**Série d'exercices:**
A - Répondez brièvement à ces questions sur le carnet de voyage au Japon :
(i) Quelle période couvre le voyage annoncé dans le titre ?
(ii) En quelle langue l'agente des infos touristiques souhaite-t-elle « Bon séjour » ?
(iii) De quelle région du monde le carnet exprime-t-il la nostalgie ?
B - Rédigez la suite du carnet de voyage au Japon à partir de sa dernière phrase.

**Section du document:**
———
Benoît Mennesson

Carnet de voyage…

Le Japon et les quatre dragons, de novembre à fin décembre 2019

J’atterris au Japon, après avoir bien étudié le japonais pendant quelques années, bon, à mon rythme, j’apprends pas bien dans les livres… Je pensais quand même m’en sortir à peu près, comme avec l’espagnol quand j’arrivais en Argentine, beh pas du tout ! Je suis complètement perdu dans l’aéroport, les gens parlent très peu anglais, j’arrive quand même à trouver une agente des infos touristiques qui m’aiguille et me souhaite même « Bon séjour » en français, je suis sauvé.

Ça sera un peu pareil quand il s’agit de parler à des gens dans les auberges ou ailleurs, c’est compliqué, je comprends pas tout ce qu’ils disent, j’essaie de dire quelques phrases et ils répondent poliment mais essaient pas d’aller plus loin dans la discussion, du coup je suis un peu nostalgique de l’Amérique du Sud ou on me parlait même si je captais pas tout, où on essayait de m’apprendre au moins quelques mots, et puis avec le temps ça venait. On se rappelle mieux quand c’est dans un contexte, quand on associe le mot avec une personne concrète, une situation vécue, en tout cas je crois que c’est comme ça que j’apprends le mieux. Cette fois c’est pas pareil, et ce sera difficile jusqu’à la fin, j’y reviendrais.
———
**Extrait de données:**
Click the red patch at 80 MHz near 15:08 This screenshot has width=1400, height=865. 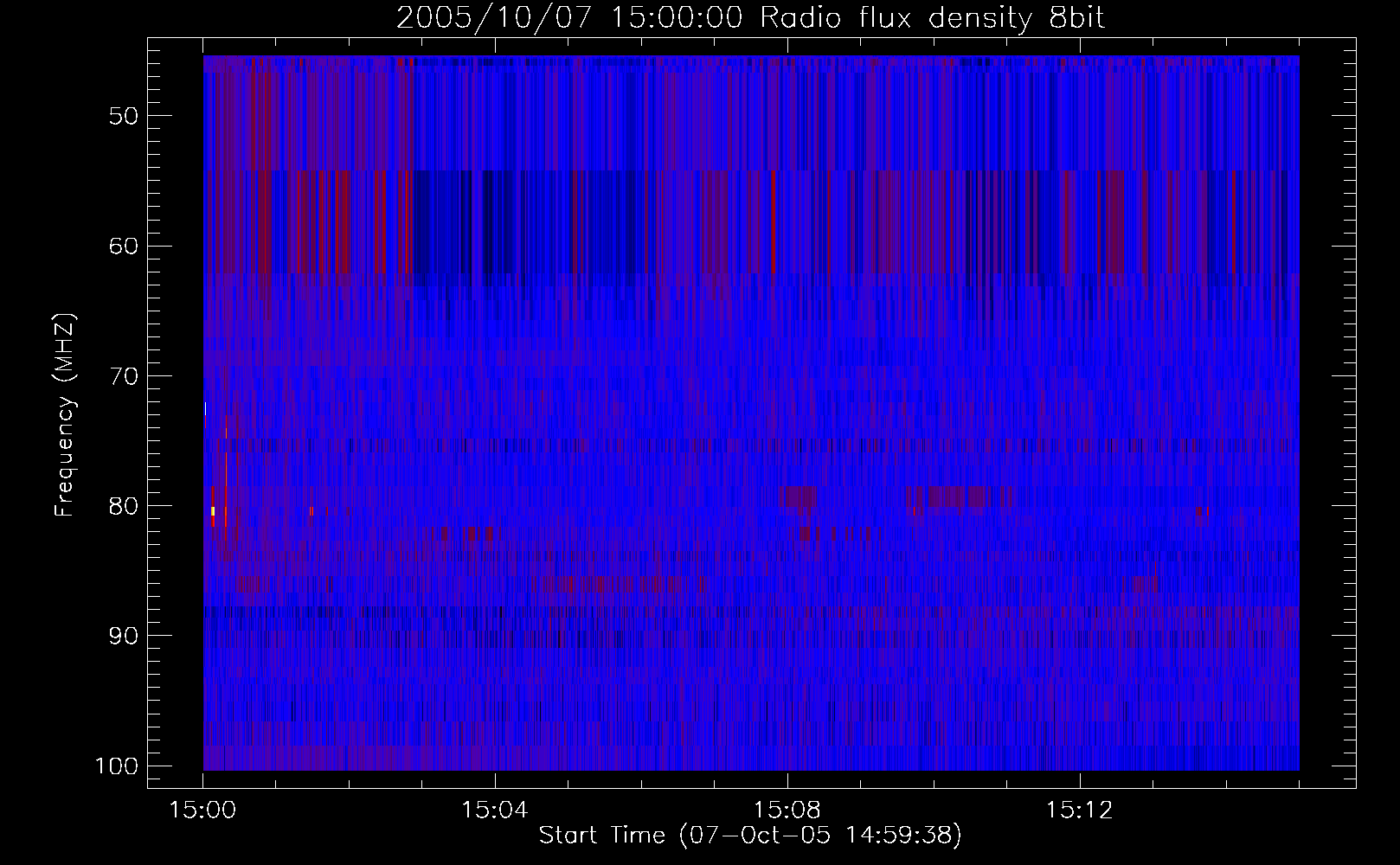coord(797,497)
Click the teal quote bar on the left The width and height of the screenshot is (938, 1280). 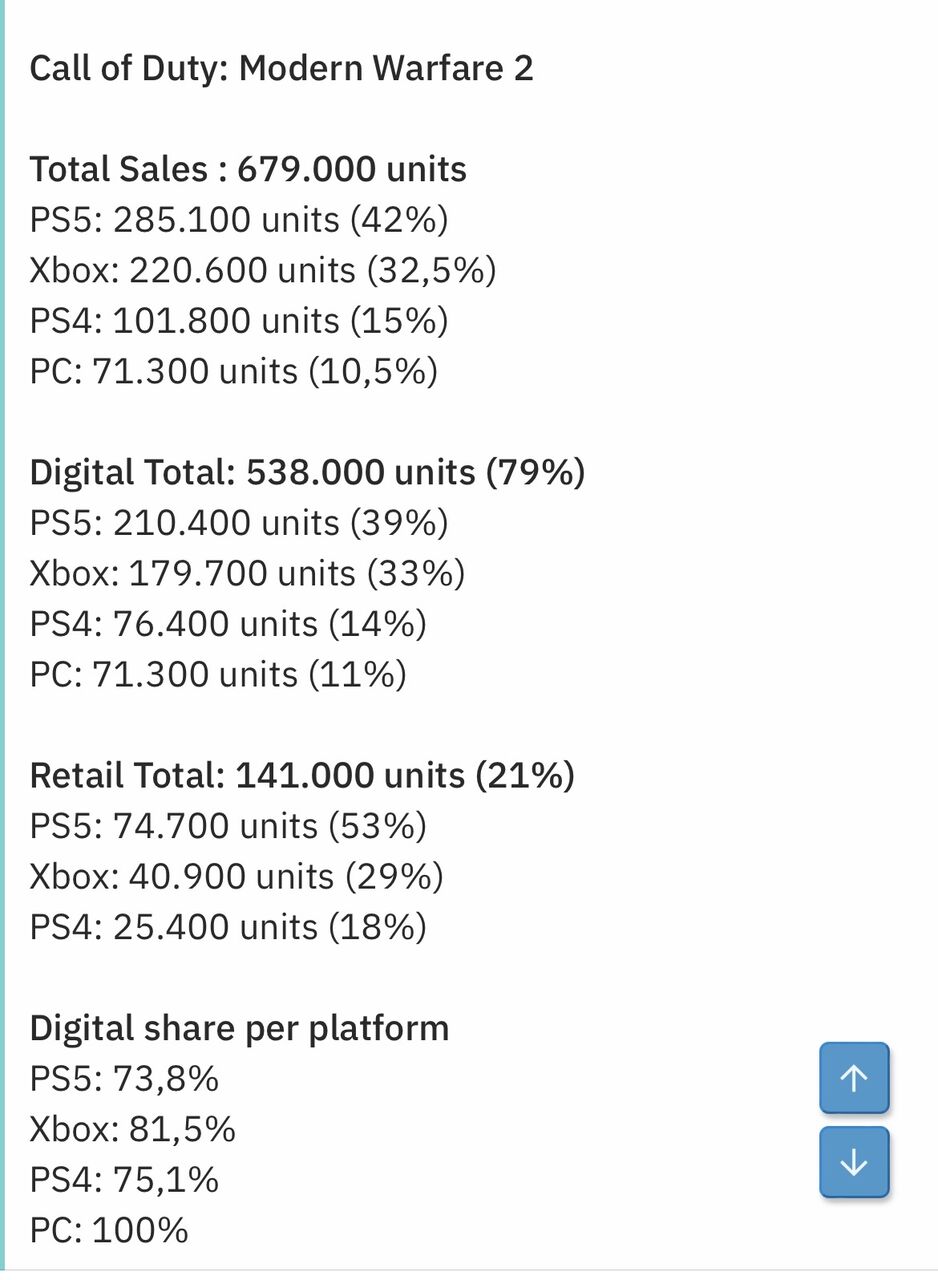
———
**Exercices corrigés:**
A -
(i) De novembre à fin décembre 2019.
(ii) En français.
(iii) De l'Amérique du Sud.

B -
Je loge à Tokyo dans le quartier de Asakusa, un peu excentré mais très beau, avec plein de temples, une belle activité dans la journée et la soirée, des restos, des boutiques. J’aime surtout voir les gens prier devant les statues de Budha, mettre des encens, jeter des pièces dans des boîtes devant les temples, acheter des voeux de bonheur… Oui, on a un peu l’impression que c’est aussi une sorte de commerce, mais bon, la ferveur est forte, et même si je suis pas du tout croyant je trouve ça sympa à voir. Je décide quand même d’aller voir le centre ville, passant par d’autres quartiers, le quartier des geeks, le quartier des magasins de musique… Le centre est finalement assez mort, je me rends compte que Tokyo est en fait une ville très éclatée, faite de petits quartiers éparpillés organisés autour des gares de train ou de métro. C’est assez bizarre, et on a pas l’impression d’être dans une grande ville, mais plutôt dans un regroupement de petites villes.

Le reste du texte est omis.